And today the Frontier was again a cockpit of international intrigue. Once more an envious empire had its hungry eyes on India: this time the Tsar’s Russia. Britain’s interests were very clear. On no account must Russia, or a Russian-backed Persia, be allowed to establish itself in Afghanistan. To this end, for decades the British had been trying to ensure that Afghanistan was ruled by an Amir well disposed to British interests—or, failing that, it had been prepared to wage war on Afghanistan itself. The slow-burning confrontation seemed to be coming to a boil, at last. This very month the Russians had been steadily inching forward through Turkistan, and were now approaching Pandjeh, the last oasis before the Afghan frontier, an obscure caravanserythat was suddenly the subject of the world’s attention.

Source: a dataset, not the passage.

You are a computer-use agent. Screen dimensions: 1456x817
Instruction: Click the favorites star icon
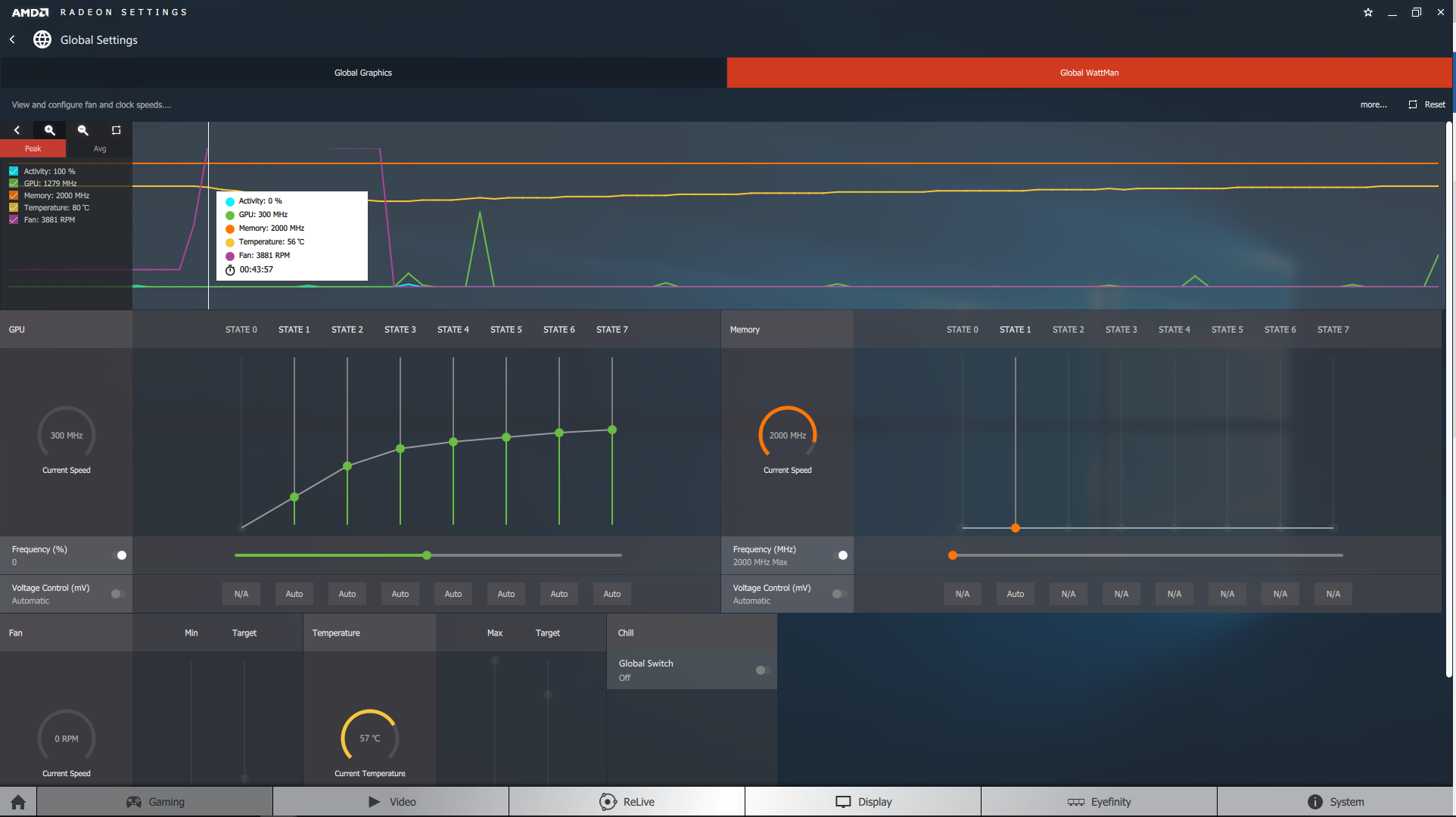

Josh found this international chess game rather dismaying. Because of simple geographic logic this was a place where great empires brushed against each other, and, for all the Pashtuns’ defiance, that terrible friction crushed the people unlucky enough to be born here. He sometimes wondered if it would be this way in the future, if this blighted place was destined forever to be an arena of war—and what unimaginable treasures men might fight over here.

“Or perhaps one day,” he had said once to Ruddy, “men will put aside war as a growing child sets aside the toys of his nursery.”

But Ruddy snorted through his mustache. “Pah! And do what—play cricket all day? Josh, men will always go to war, because men will always be men, and war will always be fun .” Josh was naive, a blinkered American far from home, who needed to have “the youth burned out of him,” said nineteen-year-old Ruddy.

After less than half an hour Ruddy had finished his vignette. He sat back, gazing out of the window at the reddening light, near-sighted eyes locked on vistas Josh couldn’t share.